Ther first paragraph says it all, along with your little intro..more mud slinging from them, wishful thinking from you. :wink:
Blueveinedthrobber,
.....Not to change the subject,*but whenever I look at your signature line, I mentally put a finish on it. "and I'll never realise I'm dead"
*An often used, boldfaced lie.
I guess that little article, linked by the aptly subtitled TP, is what is getting timber wet.
Clinton vs Rice in 2008 is how I see it.
Merry Andrew wrote:Clinton vs Rice in 2008 is how I see it.
I foresee more marriage proposals in my future if that's the case.
I refuse to call that a political catfight.....not going to do it...not going to do it.... Ooops did I do that?

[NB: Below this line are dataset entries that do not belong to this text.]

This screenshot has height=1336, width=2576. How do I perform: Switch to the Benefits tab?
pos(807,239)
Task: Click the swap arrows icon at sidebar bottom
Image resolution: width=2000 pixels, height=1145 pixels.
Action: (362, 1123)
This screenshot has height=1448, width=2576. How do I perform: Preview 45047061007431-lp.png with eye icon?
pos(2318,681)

The heck with hope. I'm going out on a limb. I guarantee it. Come baxk and tellme if I'm wrong,
It doesn't matter what New Yorkers think of their Senator...whether they like her or not. New York will never be a swing state and although the state did go for Kerry in '04, look who's sitting in the White House
For those interested, Rasmussen did a poll on Hil last week. I forget the numbers as they weren't memorable, plus they didn't have an option for "Not in a million years!" - which would have been my choice LOL.
Oh...and it won't be Rice vs. Clinton in '08. You read it here first.
Merry Andrew wrote:Clinton vs Rice in 2008 is how I see it.
A woman and an African American as the Republican's presidential candidate? Merry Andrew you're doing better drugs than I.
JustWonders wrote:It doesn't matter what New Yorkers think of their Senator...whether they like her or not. New York will never be a swing state and although the state did go for Kerry in '04, look who's sitting in the White House
For those interested, Rasmussen did a poll on Hil last week. I forget the numbers as they weren't memorable, plus they didn't have an option for "Not in a million years!" - which would have been my choice LOL.
What is this post supposed to mean? That you don't like Hillary Clinton? What, you thought you needed to clarify that to us?